As expected in a crappy Eli Roth movie (which as I look through his filmography, this is the first I’ve ever seen in theaters), there is a lot of extended gratuitous violence. To my surprise, some people just died quick, seemingly painless deaths (since there are about 20 characters who die in the movie), but the rest of them are terribly mutilated and tortured, and I made this face a lot, in particular to the scene when some poor guy gets chopped apart alive:
The main problem with this movie, and probably all Eli Roth movies (aside from the fact the dude is clearly into some weird stuff), is that it is a freaking tonal nightmare. It has no idea whether it wants to be a gut-wrenching, visceral nightmare film; or a campy, kinda funny B-movie. Roth should probably commit to one or the other, because when you’re watching The Green Inferno, you get bounced back and forth between seeing something you wouldn’t wish on your worst enemy, to an over-the-top cartoonish moment that (IN THEORY) should make you smile, maybe? How are you supposed to stay scared when something dumb happens? How are you supposed to keep it fun when you’re watching a guy get his eyes gouged out?
It’s just bad ideas compounded on bad ideas. When I’m watching a movie with my friends, we’ll say really stupid hypothetical “what if?” kinda jokes like “Wouldn’t it be hilarious if Indiana Jones crapped his pants in the middle of this fight?” Really bad jokes. Not our A-game material, but they are mildly fun in passing. Eli Roth, though, he puts these dumb ideas into his movie. He’s like a stoner writing a screenplay at 3 AM, and then putting it right into production without double checking all the dumb things he’s written. “Wouldn’t it be funny if right after they watch their friend get murdered, this girl gets diarrhea and has a twenty-second long poop scene, complete with exaggerated fart noises, while the whole village laughs at her. Then at the end she sighs and says ‘Sorry guys!'” THAT’S IN THE FINAL CUT OF THE MOVIE. Or (and this is a SPOILER ALERT, if you care [you probably shouldn’t]) he wrote something like “What if the stoner character gets the cannibals really high by putting weed in a dead body they’re about to eat, and then we show all the villagers all stoned set to a crunchy song, and then they like get the munchies, and eat the stoner guy alive. Ya know, because of the munchies. We can even have the stoner guy say ‘Oh no, they’ve got the munchies!’ before he gets eaten.” THAT’S ALSO IN THE FINAL CUT OF THE MOVIE. I mean, c’mon man. Did you run these ideas by anyone before you decided to throw them in your manic torture movie? I know you’re not striving for an award-winning, prestigious film here; but I’m pretty low-brow myself and even I thought these ideas were too stupid to make the final cut. Either make an obviously dumb movie, or make a terrifying skin crawler. The hybrid of the two doesn’t work so well, at least in this case.

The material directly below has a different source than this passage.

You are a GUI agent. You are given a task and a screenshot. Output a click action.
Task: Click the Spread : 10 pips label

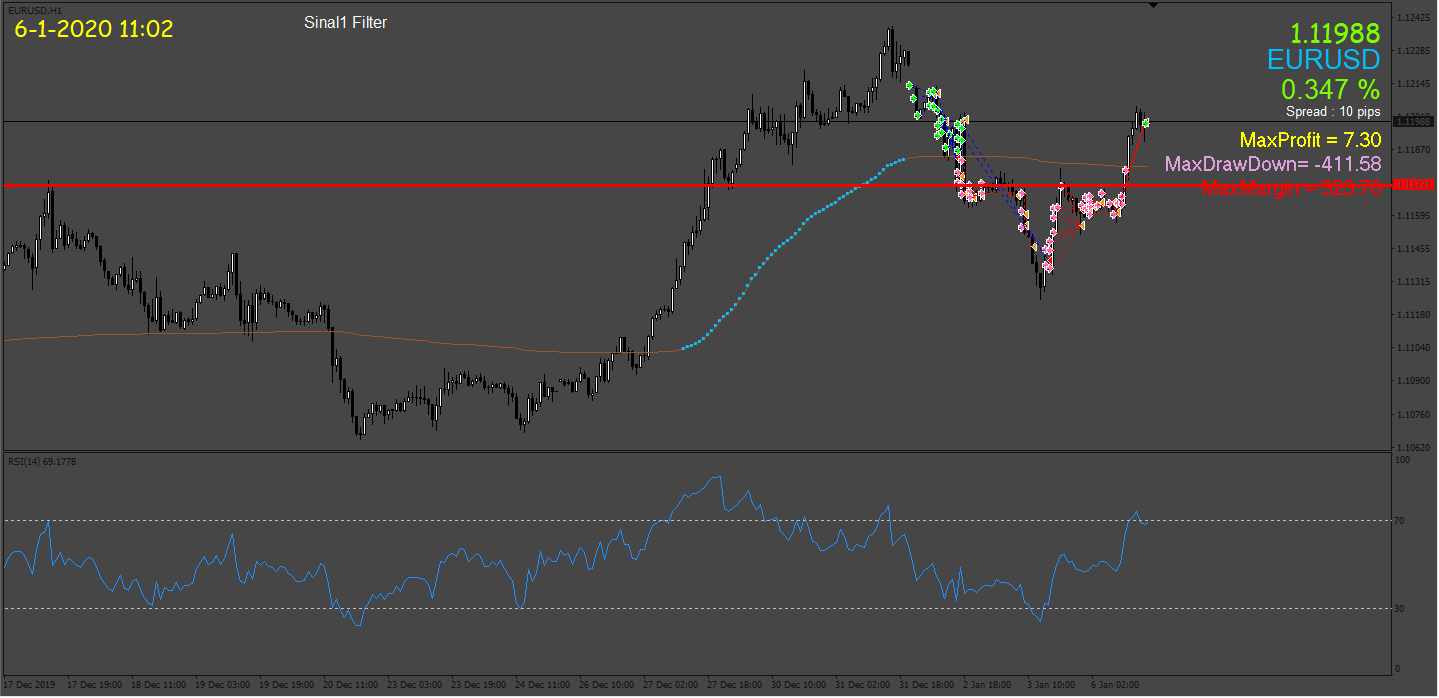click(1333, 112)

I was wondering if there’s much I could praise about the movie? Hmmm… Well, I really liked the contrast of the villagers bright red makeup tones with the lush, bright green colors of the jungle. I mean, the cinematography wasn’t great from a shot blocking perspective, but I did like the colors. Let’s see… I guess I liked the satirical take on overachieving liberal arts majors, who are slightly too over-dramatic about how committed they are to changing the world. I guess the absolute worst of the death scenes got a gross out reaction from me, which is what was intended, soooooo… good for it, I guess. Aside from that, it’s uh, a movie with characters and a soundtrack. For sure.

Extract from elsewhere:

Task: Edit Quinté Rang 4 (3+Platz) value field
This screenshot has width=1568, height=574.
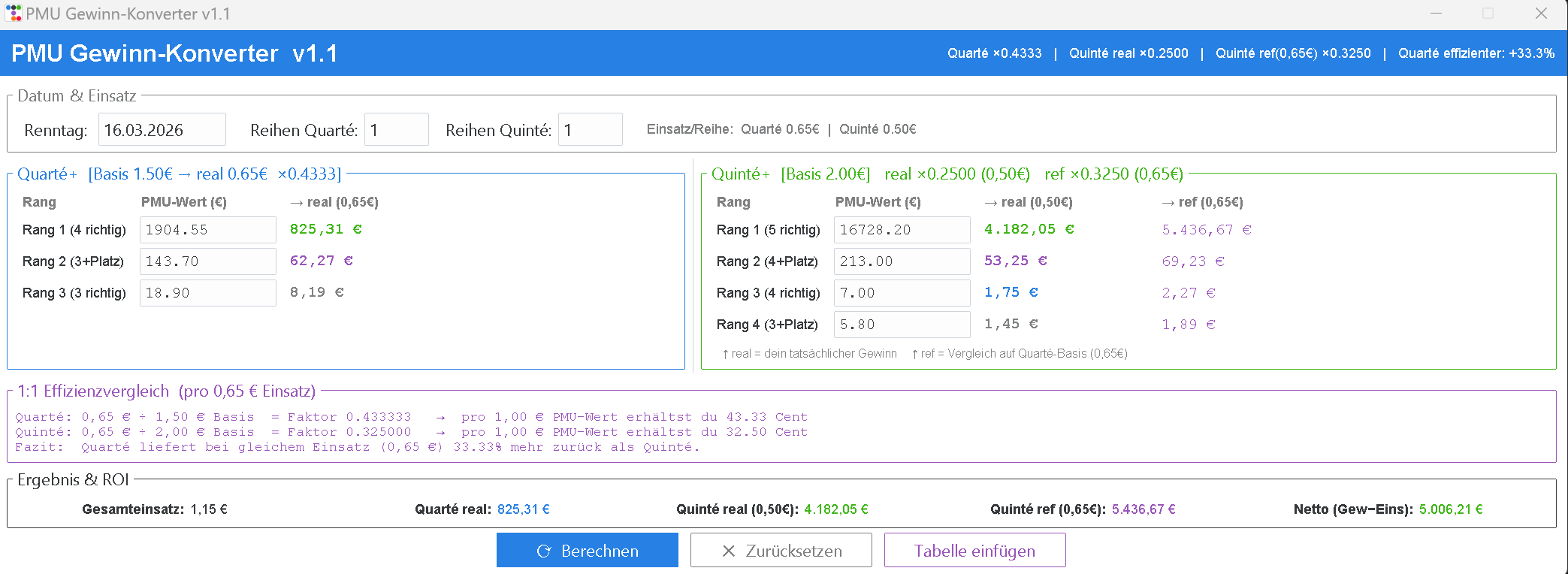Action: click(x=902, y=325)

And for all the good will I can possibly muster for it, I’m reminded of how bad an actress Sky Ferreira was in this, in a role that barely even needed to be in the movie, and I lose most of my enthusiasm again. Upon looking up her Wikipedia page, she is an indie musician to which I have never heard a single song from. Cool.
So yeah, this wasn’t really a good movie at all. And you know what, I’m going to be shocked, even more shocked than any of the shock factor that this movie could shock me; if I ever run into a person in real life who has also seen this movie and wants to talk about it. So I can probably just forget The Green Inferno and move on with my life.